Ganz liebenswerterweise hat mercymelli ihr Exemplar von "Der kalte Traum" wandern lassen - siehe hier - und ich habe jetzt über eine Woche noch über das Buch nachgedacht, alles sacken lassen und versuche nun mal, meine Gedanken aufzuräumen...
DAS BUCH (amazon.de)
Rottweil, eine idyllische Stadt in Schwaben: Sasa Jordan steht vor dem Hof der Familie Bachmeier und wartet. Sie sehen ihn von drinnen. Aber er wartet ab. Er hat Zeit. Zeit ist alles, was er braucht, bis sie zermürbt sind bis sie ihm freiwillig geben, was er will.
Thomas Cavar war Deutscher. Gerade hatte er sein Abitur bestanden, die Zukunft wirkte vielversprechend. Doch dann kam der Krieg, der alles änderte: War nicht Kroatien seine richtige Heimat? Musste er nicht kämpfen für die Unabhängigkeit? Thomas Cavar kämpfte und fiel. Jetzt, fünfzehn Jahre später, tauchen plötzlich Fragen zu seinem Tod auf: Yvonne Ahrens, Journalistin in Zagreb, stößt auf Hinweise zu kroatischen Kriegsverbrechen und auf einen Soldaten, der daran beteiligt gewesen sein soll. Richard Ehringer, Ex-Politiker, bittet seinen Neffen bei der Polizei in Berlin, mehr über Cavars Kriegseinsatz herauszufinden. Und Sasa Jordan, kroatischer Geheimdienstler, forscht in Rottweil nach. Dort, wo alles begann. Irgendjemand muss etwas über Cavar wissen, zum Beispiel, ob er noch lebt. Eine kaltblütige Hetzjagd beginnt.
DER AUTOR (amazon.de)
Oliver Bottini, geb. 1965 in Nürnberg, Studium der Literaturwissenschaft und Psychologie, Ausbildung zum Kung-Fu- und Qi-Gong-Meister. Seit vielen Jahren widmet er sich dem Studium des Buddhismus und hat bereits mehrere Arbeiten zum Thema publiziert. Als Krimi-Autor wurde er mit der Kommissarin Louise Bonì-Reihe mehrfach mit dem Deutschen Krimipreis ausgezeichnet und für den Friedrich-Glauser-Preis nominiert. Er lebt als Redakteur und Buchautor in München.
MEINE MEINUNG
Mercymelli hatte mich schon "vorgewarnt", dass es sich bei dem Buch um keine leichte Kost handelt, und ich kann ihr hier nur absolut zustimmen.
Man liest "Der kalte Traum" nicht einfach so nebenbei, das würde der durchaus komplexen und auch manchmal komplizierten Geschichte (vor allem mit den für die meisten mitteleuropäischen Augen doch eher gewöhnungsbedürftigen Namen der Kroaten, Serben und sonstigen handelnden Personen aus der Balkan-Region) nicht gerecht werden und auch nicht den notwendigen Respekt zollen.
Für mich war der Start ins Buch sehr verworren, auch fast in der Mitte des Buches war ich immer noch am überlegen, wie denn nun alles miteinander verwoben ist, wie welche Erzählperspektive nun in das "große Ganze" hineinpasst.

# Datensätze:
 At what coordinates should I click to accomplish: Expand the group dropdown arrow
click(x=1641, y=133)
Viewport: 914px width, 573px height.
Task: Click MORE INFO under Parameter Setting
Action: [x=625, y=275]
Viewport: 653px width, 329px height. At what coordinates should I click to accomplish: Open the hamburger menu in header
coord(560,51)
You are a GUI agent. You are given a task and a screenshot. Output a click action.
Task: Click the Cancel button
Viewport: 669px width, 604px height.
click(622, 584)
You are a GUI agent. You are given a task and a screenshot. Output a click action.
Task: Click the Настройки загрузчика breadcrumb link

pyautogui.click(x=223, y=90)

# Was zu tun ist:
1. In welcher Stadt wurde Oliver Bottini laut der Rezension zu „Der kalte Traum“ geboren?
2. Nenne alle Figuren, die in der Inhaltsangabe der Rezension zu „Der kalte Traum“ mit Vor- und Nachnamen vorkommen.
3. Schreibe die Rezension zu „Der kalte Traum“ ab ihrem letzten Satz weiter.
Die Datensätze haben mit der Rezension zu „Der kalte Traum“ nichts zu tun.

# Antworten der Reihe:
1. In Nürnberg.

2. Sasa Jordan, Thomas Cavar, Yvonne Ahrens, Richard Ehringer

3.
Toll fand ich die Schilderungen über ganz Europa verteilt: Die Sicht von der Journalistin Yvonne Ahrens in Zagreb genauso wie die fast schon Roadmovie-ähnliche Tour von Richard Ehringer durch Deutschland. Beide stochern in einen scheinbar toten Ameisenhaufen, und erleben mehr oder weniger ihr blaues Wunder, was da doch noch für Leben, Trubel und Intrigen vorhanden sind.
Oft wirkte für mich die Geschichte um Thomas Cavar fast schon in den Hintergrund gerückt, da Oliver Bottini auch viel Hintergrundwissen um den Balkankonflikt (und nicht nur um den letzten Krieg dort) mit verarbeitet hat. Manche Stellen im Buch musste ich also gut und gerne doppelt lesen, um überhaupt noch zu wissen, was denn nun genau noch mal wo passiert war, um zu verstehen, warum denn nun etwas genau so passiert ist, wie es passierte.
Und ja - das Ende... (nein, kein Spolier!)
Mein erster Gedanke war: Tja, so kanns gehen. Aber gleich hinterher schoss mir die Idee durch den Kopf, dass mit einer anderen Auflösung - egal wie diese nun ausgesehen hätte - das Buch nicht so zum Nachdenken angeregt hätte, wie es denn nun der Fall war.
Es ist ein wunderbares Buch über die Sinnkrise "Heimat", aber auch über die oft sinnlosen Versuche, eine Parallelheimat aufzubauen, oder eine Heimat zu sehen, wo eigentlich keine mehr ist. Oliver Bottini hat mir klar gemacht, dass es oft einfach nur noch Heimat in den Köpfen gibt, und dass das Festhalten an Althergebrachtem eben nicht zwangsläufig das Beste ist, auch wenn dieser Loslösungsprozess mehr als schmerzhaft ist. Und ich habe eindeutig viel über eine Region gelernt, die mir bislang nur als Urlaubsziel bekannt war...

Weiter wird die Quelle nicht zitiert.